Guantanamo men arrive in Georgia and Switzerland


Two ethnic Uighurs from China freed from the US prison at Guantanamo Bay have arrived in Switzerland, Swiss authorities said yesterday, after the two were granted asylum despite China’s opposition.

The Swiss federal government and local authorities in the canton of Jura said the pair, who were not named, arrived on Tuesday.

“The two Uighurs with Chinese citizenship, who were granted admission for humanitarian reasons by Switzerland, have arrived in canton Jura,” the federal government said in a statement.

China had warned after Switzerland formally decided to take in the two ethnic Uighurs last month that the move would “surely undermine” bilateral relations.

The US also transferred three Guantanamo detainees to Georgia on Tuesday in a boost to US President Barack Obama’s efforts to shutter the prison, US and Georgian officials said.

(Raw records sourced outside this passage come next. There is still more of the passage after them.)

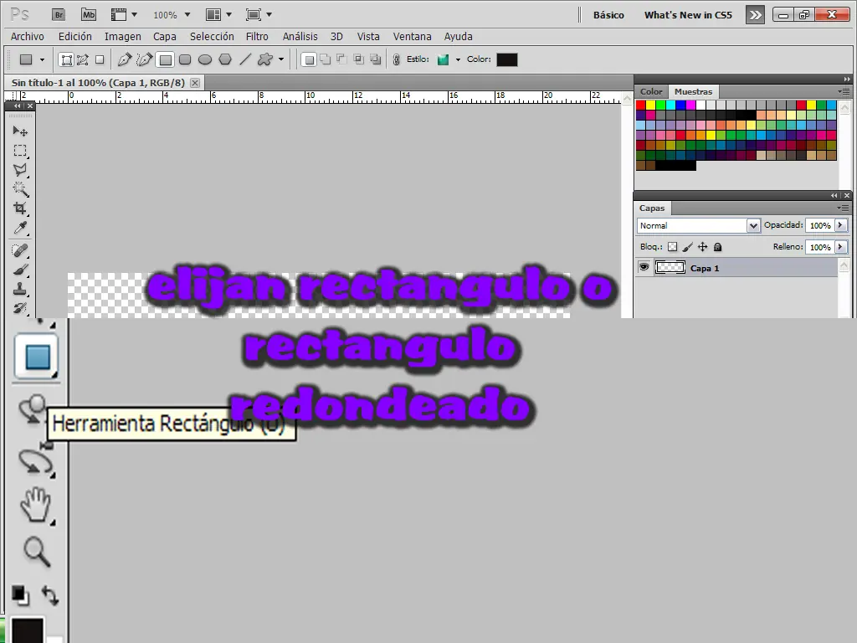Viewport: 857px width, 643px height.
Task: Toggle lock transparent pixels next to Bloq.
Action: coord(672,247)
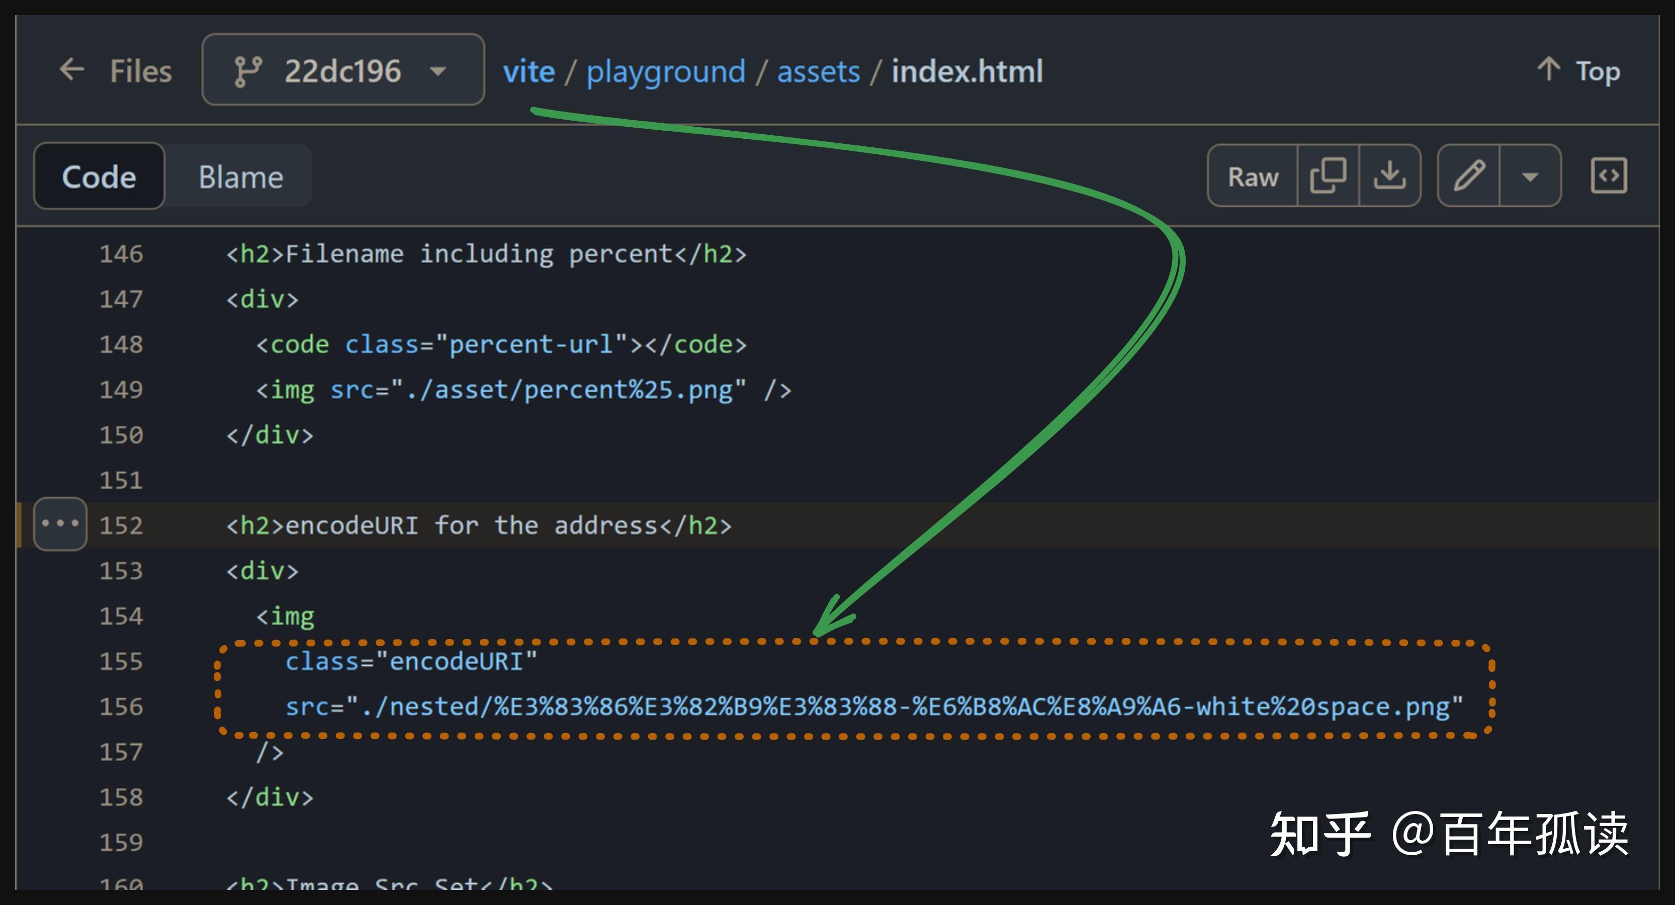Open the vite repository breadcrumb link
This screenshot has width=1675, height=905.
tap(529, 71)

“We are grateful to the government of Georgia for joining their efforts to close the detention facility at Guantanamo Bay,” US State Department spokesman Philip Crowley said.

The transfer was believed to be the first time Georgia has accepted prisoners from Guantanamo.

Obama has pledged to close the controversial detention facility, but his administration has prodded allies, often in vain, to take in prisoners cleared of charges who cannot be returned to their home countries, and faced stern opposition at home to transfer them to US soil.

Georgian Interior Ministry spokesman Shota Utiashvili said three people “from Middle Eastern countries arrived in Georgia [on Tuesday] morning.”

“They will be free, they will live like normal citizens and they will have permanent contacts with their families,” Utiashvili said.

Utiashvili declined to elaborate on the background or identity of the former prisoners, but said they would not be allowed to leave the former Soviet republic.

Georgian National Security Council chief Eka Tkeshelashvili said Tbilisi agreed to accept the inmates as part of its efforts to build stronger ties with Washington.